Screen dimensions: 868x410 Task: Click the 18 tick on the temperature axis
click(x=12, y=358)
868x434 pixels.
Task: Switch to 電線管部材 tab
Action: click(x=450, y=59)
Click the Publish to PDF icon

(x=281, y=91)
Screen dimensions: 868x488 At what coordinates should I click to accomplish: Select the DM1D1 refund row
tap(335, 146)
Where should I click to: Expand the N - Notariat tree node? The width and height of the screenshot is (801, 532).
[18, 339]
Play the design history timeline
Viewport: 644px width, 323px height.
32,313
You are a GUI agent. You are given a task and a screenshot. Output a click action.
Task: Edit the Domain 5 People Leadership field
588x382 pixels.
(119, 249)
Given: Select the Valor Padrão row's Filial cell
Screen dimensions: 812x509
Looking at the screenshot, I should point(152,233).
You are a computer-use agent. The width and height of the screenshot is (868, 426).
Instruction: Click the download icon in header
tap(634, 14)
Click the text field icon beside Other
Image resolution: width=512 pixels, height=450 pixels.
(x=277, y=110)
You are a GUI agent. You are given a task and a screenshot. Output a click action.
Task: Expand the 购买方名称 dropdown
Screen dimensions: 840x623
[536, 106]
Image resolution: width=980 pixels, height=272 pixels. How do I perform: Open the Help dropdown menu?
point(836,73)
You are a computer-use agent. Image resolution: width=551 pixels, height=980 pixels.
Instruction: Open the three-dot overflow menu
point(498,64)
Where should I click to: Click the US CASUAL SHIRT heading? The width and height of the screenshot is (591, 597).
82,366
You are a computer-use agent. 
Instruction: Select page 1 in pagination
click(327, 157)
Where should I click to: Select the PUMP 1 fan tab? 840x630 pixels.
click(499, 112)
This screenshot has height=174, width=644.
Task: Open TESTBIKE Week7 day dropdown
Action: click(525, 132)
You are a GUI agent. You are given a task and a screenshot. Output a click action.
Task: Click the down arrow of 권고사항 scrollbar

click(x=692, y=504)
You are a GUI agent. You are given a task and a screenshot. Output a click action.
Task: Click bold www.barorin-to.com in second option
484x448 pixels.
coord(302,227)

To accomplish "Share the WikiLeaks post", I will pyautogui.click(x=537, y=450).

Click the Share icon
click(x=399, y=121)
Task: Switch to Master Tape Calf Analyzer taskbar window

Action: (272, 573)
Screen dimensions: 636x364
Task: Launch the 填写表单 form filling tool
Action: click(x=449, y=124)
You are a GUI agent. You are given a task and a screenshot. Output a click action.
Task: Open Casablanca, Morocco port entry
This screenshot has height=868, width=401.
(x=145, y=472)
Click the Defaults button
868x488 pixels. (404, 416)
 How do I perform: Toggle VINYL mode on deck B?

---

→ What to do
All the entries should be output exactly as given.

→ Answer space
Screen dimensions: 868x410 Task: Click the 18 tick on the temperature axis
click(x=12, y=358)
868x434 pixels.
Task: Switch to 電線管部材 tab
Action: click(x=450, y=59)
Click the Publish to PDF icon

(x=281, y=91)
Screen dimensions: 868x488 At what coordinates should I click to accomplish: Select the DM1D1 refund row
tap(335, 146)
Where should I click to: Expand the N - Notariat tree node? The width and height of the screenshot is (801, 532).
[18, 339]
Play the design history timeline
Viewport: 644px width, 323px height.
32,313
You are a GUI agent. You are given a task and a screenshot. Output a click action.
Task: Edit the Domain 5 People Leadership field
588x382 pixels.
(119, 249)
Given: Select the Valor Padrão row's Filial cell
Screen dimensions: 812x509
Looking at the screenshot, I should point(152,233).
You are a computer-use agent. The width and height of the screenshot is (868, 426).
Instruction: Click the download icon in header
tap(634, 14)
Click the text field icon beside Other
Image resolution: width=512 pixels, height=450 pixels.
(x=277, y=110)
You are a GUI agent. You are given a task and a screenshot. Output a click action.
Task: Expand the 购买方名称 dropdown
Screen dimensions: 840x623
[536, 106]
Image resolution: width=980 pixels, height=272 pixels. How do I perform: Open the Help dropdown menu?
point(836,73)
You are a computer-use agent. Image resolution: width=551 pixels, height=980 pixels.
Instruction: Open the three-dot overflow menu
point(498,64)
Where should I click to: Click the US CASUAL SHIRT heading? The width and height of the screenshot is (591, 597).
82,366
You are a computer-use agent. 
Instruction: Select page 1 in pagination
click(327, 157)
Where should I click to: Select the PUMP 1 fan tab? 840x630 pixels.
click(499, 112)
This screenshot has height=174, width=644.
Task: Open TESTBIKE Week7 day dropdown
Action: click(525, 132)
You are a GUI agent. You are given a task and a screenshot. Output a click action.
Task: Click the down arrow of 권고사항 scrollbar

click(x=692, y=504)
You are a GUI agent. You are given a task and a screenshot. Output a click action.
Task: Click bold www.barorin-to.com in second option
484x448 pixels.
coord(302,227)

To accomplish "Share the WikiLeaks post", I will pyautogui.click(x=537, y=450).

Click the Share icon
click(x=399, y=121)
Task: Switch to Master Tape Calf Analyzer taskbar window

Action: (272, 573)
Screen dimensions: 636x364
Task: Launch the 填写表单 form filling tool
Action: click(x=449, y=124)
You are a GUI agent. You are given a task and a screenshot. Output a click action.
Task: Open Casablanca, Morocco port entry
This screenshot has height=868, width=401.
(x=145, y=472)
Click the Defaults button
868x488 pixels. (404, 416)
 How do I perform: Toggle VINYL mode on deck B?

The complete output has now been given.